Mis queridos hermanos y amigos:
Afirmar que vivimos en el tiempo de la esperanza, puede parecer, a la vista del panorama que ofrecen la sociedad y el hombre contemporáneos, o el fruto ingenuo de una ilusión bienintencionada o el exponente engañoso de un vacío voluntarismo. Valdría quizá como “slogan” de una campaña electoral o como el reclamo de una promoción comercial.

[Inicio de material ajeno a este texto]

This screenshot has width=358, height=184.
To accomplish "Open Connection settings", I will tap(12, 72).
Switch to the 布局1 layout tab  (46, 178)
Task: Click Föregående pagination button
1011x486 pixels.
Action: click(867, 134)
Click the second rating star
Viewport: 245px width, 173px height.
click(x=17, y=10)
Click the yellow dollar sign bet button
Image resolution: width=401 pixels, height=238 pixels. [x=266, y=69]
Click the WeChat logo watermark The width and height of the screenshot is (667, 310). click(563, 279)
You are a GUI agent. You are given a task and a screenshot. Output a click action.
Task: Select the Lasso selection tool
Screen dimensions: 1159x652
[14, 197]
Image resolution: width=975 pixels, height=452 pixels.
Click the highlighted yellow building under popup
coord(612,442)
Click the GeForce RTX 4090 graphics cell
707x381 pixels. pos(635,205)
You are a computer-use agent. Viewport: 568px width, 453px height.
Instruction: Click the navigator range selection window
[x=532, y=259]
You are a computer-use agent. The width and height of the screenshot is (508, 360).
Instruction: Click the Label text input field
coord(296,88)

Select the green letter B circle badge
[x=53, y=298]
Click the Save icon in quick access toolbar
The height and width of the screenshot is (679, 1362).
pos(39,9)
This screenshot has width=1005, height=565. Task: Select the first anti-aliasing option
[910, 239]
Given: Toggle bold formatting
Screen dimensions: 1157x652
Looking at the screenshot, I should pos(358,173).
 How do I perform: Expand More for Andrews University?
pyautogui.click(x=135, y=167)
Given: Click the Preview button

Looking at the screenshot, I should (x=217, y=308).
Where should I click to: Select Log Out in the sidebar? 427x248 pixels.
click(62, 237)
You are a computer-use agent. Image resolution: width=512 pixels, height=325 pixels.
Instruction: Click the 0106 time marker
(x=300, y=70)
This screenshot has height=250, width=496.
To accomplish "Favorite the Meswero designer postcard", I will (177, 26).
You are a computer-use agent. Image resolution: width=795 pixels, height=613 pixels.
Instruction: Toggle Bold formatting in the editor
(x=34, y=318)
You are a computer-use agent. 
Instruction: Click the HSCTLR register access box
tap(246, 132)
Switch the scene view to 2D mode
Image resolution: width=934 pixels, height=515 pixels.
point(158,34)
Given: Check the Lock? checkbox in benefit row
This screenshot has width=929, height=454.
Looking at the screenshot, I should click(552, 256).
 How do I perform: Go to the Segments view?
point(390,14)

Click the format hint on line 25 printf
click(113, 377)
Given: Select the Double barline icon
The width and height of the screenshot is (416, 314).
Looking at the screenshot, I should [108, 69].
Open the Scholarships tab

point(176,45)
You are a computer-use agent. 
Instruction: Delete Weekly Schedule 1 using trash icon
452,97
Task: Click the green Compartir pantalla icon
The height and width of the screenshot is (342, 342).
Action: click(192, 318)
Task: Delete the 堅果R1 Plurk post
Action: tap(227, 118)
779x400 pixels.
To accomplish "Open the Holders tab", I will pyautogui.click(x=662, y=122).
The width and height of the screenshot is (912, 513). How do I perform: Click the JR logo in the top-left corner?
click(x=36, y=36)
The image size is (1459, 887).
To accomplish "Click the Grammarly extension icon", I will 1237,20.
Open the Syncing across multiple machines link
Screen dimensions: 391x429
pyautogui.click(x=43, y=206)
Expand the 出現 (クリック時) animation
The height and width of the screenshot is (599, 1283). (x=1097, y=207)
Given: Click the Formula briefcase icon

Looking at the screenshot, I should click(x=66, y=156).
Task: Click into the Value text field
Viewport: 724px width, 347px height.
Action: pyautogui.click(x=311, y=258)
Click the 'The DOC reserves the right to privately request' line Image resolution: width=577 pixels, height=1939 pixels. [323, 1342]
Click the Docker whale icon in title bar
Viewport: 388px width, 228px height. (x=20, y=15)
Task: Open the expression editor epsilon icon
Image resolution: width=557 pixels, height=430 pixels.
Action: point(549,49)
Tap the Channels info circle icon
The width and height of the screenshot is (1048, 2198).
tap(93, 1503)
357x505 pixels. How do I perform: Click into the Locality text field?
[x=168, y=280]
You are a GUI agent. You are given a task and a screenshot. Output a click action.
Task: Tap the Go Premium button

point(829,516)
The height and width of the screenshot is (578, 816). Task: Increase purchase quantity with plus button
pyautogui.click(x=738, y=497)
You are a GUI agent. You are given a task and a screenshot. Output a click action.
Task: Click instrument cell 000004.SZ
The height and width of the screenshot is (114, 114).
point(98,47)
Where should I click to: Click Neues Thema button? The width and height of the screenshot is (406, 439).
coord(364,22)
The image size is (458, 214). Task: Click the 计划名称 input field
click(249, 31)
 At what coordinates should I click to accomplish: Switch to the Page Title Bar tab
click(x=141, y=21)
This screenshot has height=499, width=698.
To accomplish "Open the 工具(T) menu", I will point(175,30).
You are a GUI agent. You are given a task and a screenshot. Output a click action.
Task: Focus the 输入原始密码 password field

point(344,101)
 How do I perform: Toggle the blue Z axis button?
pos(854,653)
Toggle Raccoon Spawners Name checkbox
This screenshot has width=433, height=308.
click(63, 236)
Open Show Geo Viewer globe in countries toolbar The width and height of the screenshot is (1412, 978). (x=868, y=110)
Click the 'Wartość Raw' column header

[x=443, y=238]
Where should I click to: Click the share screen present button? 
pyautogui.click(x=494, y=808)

Pero poco más… El terrorismo internacional que amenaza la paz del mundo, el hambre que lo asola en muchas de sus regiones, los ataques sistemáticos al derecho a la vida y a la institución familiar, el clima depresivo que avanza en las sociedades más ricas y poderosas y otros múltiples factores que caracterizan la realidad social de nuestros días ¿permiten hablar de que vivimos en el tiempo de la esperanza?
La solemnidad de Jesucristo Rey del Universo que celebramos hoy no sólo hace posible y veraz esta afirmación sino que la desvela como una exigencia de la verdad más profunda que atraviesa ya el presente y determinará irreversiblemente el futuro de la humanidad. ¡Verdaderamente, Jesucristo, el Hijo de Dios vivo, “el muy amado” del “Dios todopoderoso y eterno”, reina y reinará para siempre, victoriosamente, en la vida del hombre y en medio de toda realidad creada! La esencia de ese definitivo acontecimiento salvador lo expresa con singular belleza el vidente del Apocalipsis: “Aquél que nos amó, nos ha librado de nuestros pecados por su sangre, nos ha convertido en un reino y hecho sacerdotes de Dios su Padre” (Ap 1,6). La instauración de ese reino se hace visible y eficaz en la Iglesia y a través del ejercicio de su misión en el mundo, anunciando el Evangelio, celebrando los sacramentos de la santificación, viviendo el mandato del amor. En una palabra, siendo ella testigo de la verdad de Dios que ha creado y redimido al hombre mediante el Misterio pascual de su Hijo. El presente -nuestro presente- es ya el tiempo de la gracia, y el futuro lo será también, hasta que llegue el momento de su maduración definitiva en la Gloria.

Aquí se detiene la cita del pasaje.